(EXCERPTED TEXT)
Sunday, 3 May 2009

Balinese Expatriates – where their next Indonesian caning is coming from!

By Inspector Spanky
Feb 29, 2008, 02:20

Indonesian girl to be caned: "Bali expats, its your turn next!"
It is very hard to feel sorry for the vast majority of foreign expatriates AKA expats living on Bali, the most derided expat community [sic] in the world, where even Jakarta’s expats, who are hardly the world’s winners, call resident foreigners in Bali every name under the sun and with good reason (just look at the Indonesian Expat Forum). Bali’s expats comprising of ex-cons, western criminals on the run, pedophiles, losers (think about it, Bali is hardly commerce central), hippies, drug abusers, spiritual “la-las” (them that hold Bali as a cultural paradise while the Balinese themselves suffer), de facto Nazis (those who like to bully and abuse the local population in other ways) and OK, the odd decent western island life seeker as well. But you have got to feel sorry for this generally tasteless, sordid and often downright nasty group of people recently, as they get theirs!

First the immigration authorities in Bali started “clamping down” on expats who basically abused holiday visas employing so called “visa runs” to illegally live on the island. Of course the immigration officers are very flexible when they clamp down as it is very profitable for them as individuals to do so; ching, ching! Of course this was previously the extremely corrupt and woefully inept police’s main tool of choice to extort money from foreigners living in Bali, but when the immigration officers moved in on their profit margins by securing special visa privaledges for many expats, the police had to move onto their second most profitable extortion method, narcotics, and expand it. So many of Bali’s expats are “dope-heads”, a testament to their IQ in a country where possession is no misdemeanor and being caught with too much can result in the death penalty. But unless someone, an aggrieved associate perhaps, substantially fingered them they could at least continue their spiritual enhancing habit in the secure knowledge the Balinese police are so bad at policing they were unlikely to get caught. Ah but then the cunning Bali POLDA (police) came up with a cunning plan to compensate for the fact their officers couldn’t catch a cold, they began to plant drugs on foreign expats in order to extort more money from them in lieu of lost earnings from visa busts; oh yes they did, the (former) Czech Consul for Bali even sent out a newsgroup warning about this.

Next came news that the hotel industry in Bali, which is basically controlled by Suharto’s family and close friends, decided that falling profitable western tourist figures against an increasing western owned villa business market share had gone far enough. Fortunately for these Javanese hoods, excuse us, business people was the fact foreigners could not legally own nor operate holiday villas in Bali, despite the fact they had stood by for years and saw a whole very, very nasty real estate industry build up telling these poor schleps they could! So then, easy enough; have the authorities clamp down on these illegal villa operations by insisting they become registered and legal when they could not, then the hotels would pick up the tourists who could no longer book into these foreign “owned” villas. Of course the authorities tried to do all of this under the feign of legitimacy but accounts of back “tax” demands amounting to more than each villa’s worth showed it was nothing to do with getting these properties legal, but rather giving foreign money trees' wallets a good self serving caning. As more and more foreigners were forced to realize they could not own property and / or run an accommodations business in Bali, despite the fact the authorities still allowed the nasty real estate masses to say they could, foreign owned villa after foreign owned villa were and still are being forced to close down.

(A block of data)

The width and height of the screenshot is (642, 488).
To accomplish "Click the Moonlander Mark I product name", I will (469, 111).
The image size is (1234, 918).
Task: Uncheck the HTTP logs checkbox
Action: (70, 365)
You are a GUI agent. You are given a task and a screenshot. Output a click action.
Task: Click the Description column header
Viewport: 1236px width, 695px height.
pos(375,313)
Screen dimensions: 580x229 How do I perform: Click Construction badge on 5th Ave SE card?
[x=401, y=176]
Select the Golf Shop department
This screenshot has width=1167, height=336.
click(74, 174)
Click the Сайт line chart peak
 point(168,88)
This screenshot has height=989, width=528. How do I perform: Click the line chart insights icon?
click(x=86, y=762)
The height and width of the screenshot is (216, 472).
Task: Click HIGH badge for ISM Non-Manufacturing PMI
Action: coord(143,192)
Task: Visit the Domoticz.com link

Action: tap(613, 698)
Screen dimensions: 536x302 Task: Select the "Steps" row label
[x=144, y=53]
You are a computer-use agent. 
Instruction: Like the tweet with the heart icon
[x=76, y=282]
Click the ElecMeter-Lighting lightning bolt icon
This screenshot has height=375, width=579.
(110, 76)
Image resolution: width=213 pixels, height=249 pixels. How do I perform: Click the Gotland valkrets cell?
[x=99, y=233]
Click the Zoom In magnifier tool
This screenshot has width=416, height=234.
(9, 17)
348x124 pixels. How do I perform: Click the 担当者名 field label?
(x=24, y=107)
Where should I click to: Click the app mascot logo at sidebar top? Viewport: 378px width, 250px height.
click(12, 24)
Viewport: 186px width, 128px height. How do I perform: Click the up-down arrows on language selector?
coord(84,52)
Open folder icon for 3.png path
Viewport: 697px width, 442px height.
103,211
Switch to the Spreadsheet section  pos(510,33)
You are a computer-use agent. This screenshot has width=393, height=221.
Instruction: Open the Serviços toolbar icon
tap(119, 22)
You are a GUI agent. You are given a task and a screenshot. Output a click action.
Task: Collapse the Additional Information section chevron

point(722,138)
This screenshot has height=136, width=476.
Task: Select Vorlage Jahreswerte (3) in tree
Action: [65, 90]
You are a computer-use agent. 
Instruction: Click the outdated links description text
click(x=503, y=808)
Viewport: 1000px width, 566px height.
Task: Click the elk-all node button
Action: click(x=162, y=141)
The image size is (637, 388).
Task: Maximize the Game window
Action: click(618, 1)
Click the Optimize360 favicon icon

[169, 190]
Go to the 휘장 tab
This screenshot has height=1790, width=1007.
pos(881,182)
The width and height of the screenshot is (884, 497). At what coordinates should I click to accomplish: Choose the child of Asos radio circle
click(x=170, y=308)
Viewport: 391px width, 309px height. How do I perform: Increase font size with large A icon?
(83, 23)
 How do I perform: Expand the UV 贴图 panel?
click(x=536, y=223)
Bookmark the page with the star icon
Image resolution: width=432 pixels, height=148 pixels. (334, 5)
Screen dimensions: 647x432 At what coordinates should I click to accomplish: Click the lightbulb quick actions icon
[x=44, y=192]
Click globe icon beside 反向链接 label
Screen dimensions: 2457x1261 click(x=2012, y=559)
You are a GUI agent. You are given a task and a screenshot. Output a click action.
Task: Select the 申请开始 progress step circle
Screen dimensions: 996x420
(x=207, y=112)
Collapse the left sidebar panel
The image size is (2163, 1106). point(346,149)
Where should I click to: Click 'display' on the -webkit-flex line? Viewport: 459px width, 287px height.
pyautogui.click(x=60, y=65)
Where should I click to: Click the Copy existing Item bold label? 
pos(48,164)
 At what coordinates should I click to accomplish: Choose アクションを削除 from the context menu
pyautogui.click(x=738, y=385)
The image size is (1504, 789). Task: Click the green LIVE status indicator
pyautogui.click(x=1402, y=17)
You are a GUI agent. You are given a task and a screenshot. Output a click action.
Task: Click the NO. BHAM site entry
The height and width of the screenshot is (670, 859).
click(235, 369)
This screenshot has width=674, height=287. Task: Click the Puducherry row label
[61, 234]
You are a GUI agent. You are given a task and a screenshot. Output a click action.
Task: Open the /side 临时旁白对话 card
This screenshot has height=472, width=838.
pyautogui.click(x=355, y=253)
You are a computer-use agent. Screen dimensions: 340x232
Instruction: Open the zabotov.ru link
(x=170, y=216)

(WHAT IS BEING ASKED)
Please name the family that, according to the article on Bali expatriates, basically controls the hotel industry in Bali.

(TASK RESPONSE)
Suharto's family, along with his close friends.